Disiplinle ilgili en büyük sorunlardan biri, anne baba arasındaki tutarsız davranışlardır. Örneğin; çocuğun yapmak istediği bir şeye anne "evet" derken, baba "hayır olmaz" derse, anne ve baba arasındaki bu tutarsız davranış çocuğu olumsuz yönde etkileyecek; bu durumda çocuk anneye yakınlaşacak, babaya ise izin vermediği için öfke duymaya başlayacaktır. Bu tarz durumlarda anne babanın ortak kararlar vermesi, yani tutarlılık göstermesi çok önemlidir. Aksi takdirde, çocuk olumsuz davranışlar göstermeye başlayacak, yani disiplin sorunu ortaya çıkacaktır. Çocuk hangi taraf isteklerine evet diyorsa, o tarafa yakınlaşarak, bu durumu kendi lehine kullanmaya çalışacaktır.
Disiplin sorunları aşılmaya çalışılırken, ebeveynlerin en sık başvurduğu yöntem cezadır. Bazen çocuğa çok sık ceza verseniz bile, aynı davranışları yapmaya devam ettiğini görürsünüz. Şiddete başvurmak, dayak atmak, bağırmak gibi sert tepkiler, hiçbir zaman sorunu çözmeyecek, tam aksine; çocuk inatlaşarak aynı davranışı yapmaya devam edecektir. Bu durumda çocuk, ileriki yaşlarda da sorunlarını aynı anne babasından gördüğü gibi bağırarak, şiddet uygulayarak çözecektir. Her anne ve her baba çocuğu için birer modeldir. Çocuklar ebeveynlerinin veya kendilerine yakın buldukları bir aile büyüğünün davranışlarını örnek alırlar.
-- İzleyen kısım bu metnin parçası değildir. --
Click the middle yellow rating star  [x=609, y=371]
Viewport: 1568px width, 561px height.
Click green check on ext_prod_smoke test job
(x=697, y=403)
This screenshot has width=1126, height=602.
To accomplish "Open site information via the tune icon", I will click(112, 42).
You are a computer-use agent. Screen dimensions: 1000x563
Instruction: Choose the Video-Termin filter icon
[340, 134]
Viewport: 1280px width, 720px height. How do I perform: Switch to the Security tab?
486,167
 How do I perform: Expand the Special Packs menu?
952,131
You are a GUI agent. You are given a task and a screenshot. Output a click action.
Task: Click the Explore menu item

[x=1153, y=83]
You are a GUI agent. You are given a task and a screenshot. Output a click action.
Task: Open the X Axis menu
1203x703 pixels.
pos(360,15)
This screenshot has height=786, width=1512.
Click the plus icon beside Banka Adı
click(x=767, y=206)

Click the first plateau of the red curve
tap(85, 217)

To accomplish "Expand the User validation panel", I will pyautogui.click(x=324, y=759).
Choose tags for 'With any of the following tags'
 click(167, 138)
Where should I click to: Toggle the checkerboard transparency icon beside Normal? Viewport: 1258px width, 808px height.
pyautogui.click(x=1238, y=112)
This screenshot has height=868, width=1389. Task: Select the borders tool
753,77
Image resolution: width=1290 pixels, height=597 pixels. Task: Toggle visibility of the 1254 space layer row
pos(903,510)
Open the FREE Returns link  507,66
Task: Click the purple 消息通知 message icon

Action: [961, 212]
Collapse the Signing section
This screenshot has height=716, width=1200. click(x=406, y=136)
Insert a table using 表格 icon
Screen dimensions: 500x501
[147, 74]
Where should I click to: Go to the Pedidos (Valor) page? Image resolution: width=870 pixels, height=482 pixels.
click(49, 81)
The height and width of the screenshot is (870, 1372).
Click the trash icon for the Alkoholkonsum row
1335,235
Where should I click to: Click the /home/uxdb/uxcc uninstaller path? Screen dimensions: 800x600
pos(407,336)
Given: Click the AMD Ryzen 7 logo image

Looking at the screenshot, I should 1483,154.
Çocuğunuzun ileride şiddet kullanmasını istemiyorsanız, ona şiddet uygulamamalısınız, küfür etmesini istemiyorsanız küfürlü konuşmamalısınız. Örneğin; bir futbol maçı izlerken babasının küfür ettiğini gören bir çocuk babasını taklit ederek, o da küfürlü konuşmaya başlayacaktır. Bağırmak, emretmek, şiddet kullanmak yerine hoşgörülü olmalı, çocuğumuzu dinlemeli, ona, değer verdiğinizi hissettirmelisiniz. Yapılmasını istemediğiniz davranışları, açık ve net bir şekilde ona anlatmalısınız. Gerekiyorsa belli kurallar koyarak, bu kurallara uymadığında; sevdiği şeylerden mahrum bırakabilir veya onu kısa süreli ortamdan uzaklaştırarak, düşünmesini sağlayacak zamanlar oluşturabilirsiniz. Ama asla aşırı tepki vermemelisiniz. Burada önemli olan bu yola neden başvurduğunuzu ona açıklamak ve hatasını anlamasını sağlamaya çalışmaktır. Bütün bunlara rağmen, çocuk hala aynı olumsuz davranışını sürdürüyorsa, anne babanın dikkatini çekmeye çalışıyor olabilir. Bazı durumlarda olayı görmemezlikten gelip sabırlı olmak da etkili bir yöntem olabilmektedir. Çocuk yaptığı kötü davranışın ona istediğini vermediğini görecek ve bu davranışı sürdürmeyi bırakacaktır.
Onlar için en etkili yöntemin ne olacağına karar vermek için, öncelikle çocuklarımızı çok iyi tanımalıyız. Hangi yöntemin işe yarayacağına onları tanımadan karar veremeyiz.
Olumsuz davranışların yanı sıra, çocuklarımızın gösterdiği olumlu davranışları da mutlaka pekiştirmek zorundayız. Bunun için en etkili yöntem "ödüllendirme"dir. Ödüllendirme, mutlaka olumlu davranışın hemen akabinde yapılmalıdır. Bazen güzel bir söz, sevecen bir yaklaşım, sevdiği aktivitelere katılmasına izin verme ya da ihtiyacı olan, sevdiği bir hediye alma gibi ödüller olabilir. Çocuk, ödüllendirilen davranışı mutlaka tekrar etmeye çalışacak, büyükleri tarafından takdir edilmek hoşuna gidecektir.
Çocuklarımız bizim en değerli varlıklarımız. Onları en doğru şekilde yetiştirme görevi öncelikle anne babalara ve daha sonra da biz öğretmenlere düşmektedir. Bunu yaparken de onların ihtiyaçlarını göz önünde bulundurmalı ve onlar için en doğru eğitimi vermek durumundayız. Disiplini; döverek, bağırarak, onları rencide ederek değil; hoşgörülü, sabırlı ve kendimizin de bir zamanlar çocuk olduğumuzu unutmadan sağlamalıyız.